Considering a broad range of indications, the newly approved DAA regimens contained sofosbuvir/velpatasvir/voxilaprevir, elbasvir/grazoprevir, and glecaprevir/pibrentasvir, which may incur more interactions with comedications in the last two years. Appropriately, handling the pharmacokinetic interactions is imperative to improve the therapeutic effectiveness and safety in HCV-infected patients. Previous reviews summarized the relationship between DDIs and DAAs in different drug classes or specific drugs.15–19 This review summarizes the researches into newly approved DAAs (elbasvir, grazoprevir, velpatasvir, voxilaprevir, glecaprevir, pibrentasvir) associated DDIs, endeavoring to identify optimal treatment regiment for individual patients.

Elbasvir/Grazoprevir

Elbasvir (ie, MK-8742) and grazoprevir (ie, MK-5172) are inhibitors of the HCV-specific NS5A protein and NS3/4A protease, respectively (Figure 1). Elbasvir (50 mg) and grazoprevir (100 mg) fixed-dose combination have been recommended for the treatment of HCV infection of genotypes 1 and 4. Elbasvir/grazoprevir is administered once a day, with or without the presence of food.20 Given patients who have not been treated or have been treated with pegylated interferon combined with ribavirin, the recommended treatment duration is as follows: (1) In HCV genotype 1a patients without baseline NS5A polymorphisms, the treatment duration is 12 weeks; (2) In HCV genotype 1a and NS5A baseline polymorphism patients treatment is 16 weeks with ribavirin; (3) In HCV genotype 1b, treatment duration is 12 weeks. The approved course of treatment for HCV genotype 1a or 1b patients is 12 weeks prior to treatment with pegylated interferon and ribavirin plus protease inhibitors and ribavirin. The approved treatment period for the treatment-naïve HCV genotype 4 patients is 12 weeks. Finally, in the case of patients with HCV genotype 4, the previously approved treatment period for polyvinyl interferon combined with ribavirin is 16 weeks. These protocols are appropriate in patients with or without compensatory cirrhosis. Dosing of elbasvir/grazoprevir for any level of renal impairment, including hemodialysis, is not recommended based on gender or race/ethnicity. In patients with mild hepatic impairment (Child-Pugh A), elbasvir/grazoprevir can be safely used without dosage adjustment but is contraindicated in patients with moderate or severe hepatic impairment (Child-Pugh B or C) as grazoprevir exposure was significantly increased by 5- to 12-fold. Addition of ribavirin and a longer duration of 16 weeks are recommended in baseline NS5A resistance-associated polymorphism patients. Notably, no dose recommendations have been provided for children under 18 years old and elderly patients (Supplementary Figure 1).
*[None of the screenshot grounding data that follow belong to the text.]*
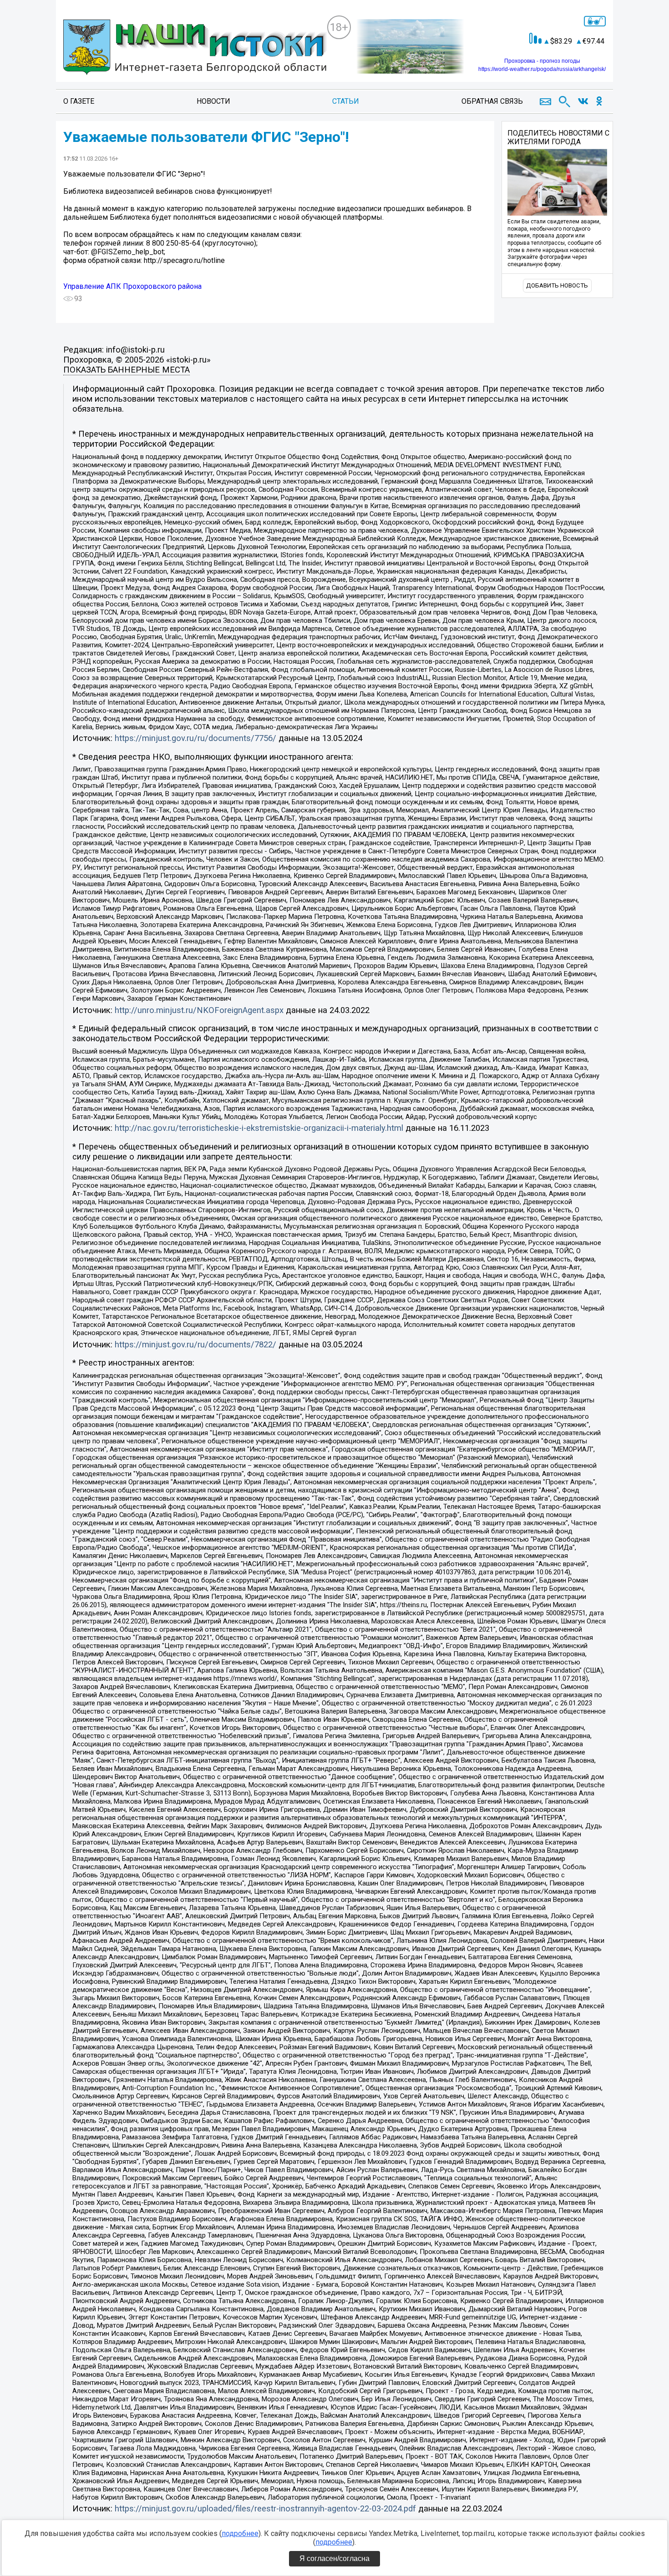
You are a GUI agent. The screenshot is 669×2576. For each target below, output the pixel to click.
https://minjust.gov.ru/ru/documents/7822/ (195, 1345)
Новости (213, 101)
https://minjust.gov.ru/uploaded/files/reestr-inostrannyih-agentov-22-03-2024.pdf (265, 2509)
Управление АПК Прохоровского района (132, 286)
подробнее (240, 2533)
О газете (78, 101)
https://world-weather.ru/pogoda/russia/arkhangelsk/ (542, 69)
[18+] (195, 48)
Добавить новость (557, 285)
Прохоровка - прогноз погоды (542, 61)
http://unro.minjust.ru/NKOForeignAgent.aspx (199, 1010)
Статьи (345, 101)
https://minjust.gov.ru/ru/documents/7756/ (195, 738)
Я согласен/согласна (334, 2558)
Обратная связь (492, 101)
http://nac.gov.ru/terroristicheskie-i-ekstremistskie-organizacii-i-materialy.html (259, 1128)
Figure 1 Mechanism of DAAs. Elbasvir, an inhibitor of NS5A; Grazoprevir, an inhibitor of the NS3/4A protease; Glecaprevir, an inhibitor of NS3/4A protease; Pibrentasvir, an inhibitor of NS5A; Velpatasvir, an inhibitor of the NS5A protein; Voxilaprevir, an inhibitor of the NS3/4A protease. Solid diamonds denote sites of the hepatitis C virus (HCV) polyprotein precursor cleavaged by the endoplasmic reticulum signal peptidase. Amino acid positions are shown above each protein. The open diamond indicates further processing of the core protein by signal peptide peptidase. Arrows indicate sites cleavaged by HCV NS2–3 and NS3 proteases. Asterisks in the E1 and E2 region indicate the glycosylation of the envelope proteins. Reproduced from Moradpour D, Brass V, Gosert R, Wölk B, Blum HE, Hepatitis C: molecular virology and antiviral targets, Trends in Molecular Medicine, 2002;8:476–482. Copyright (2002), with permission from Elsevier.88

Abbreviation: NCR, noncoding region.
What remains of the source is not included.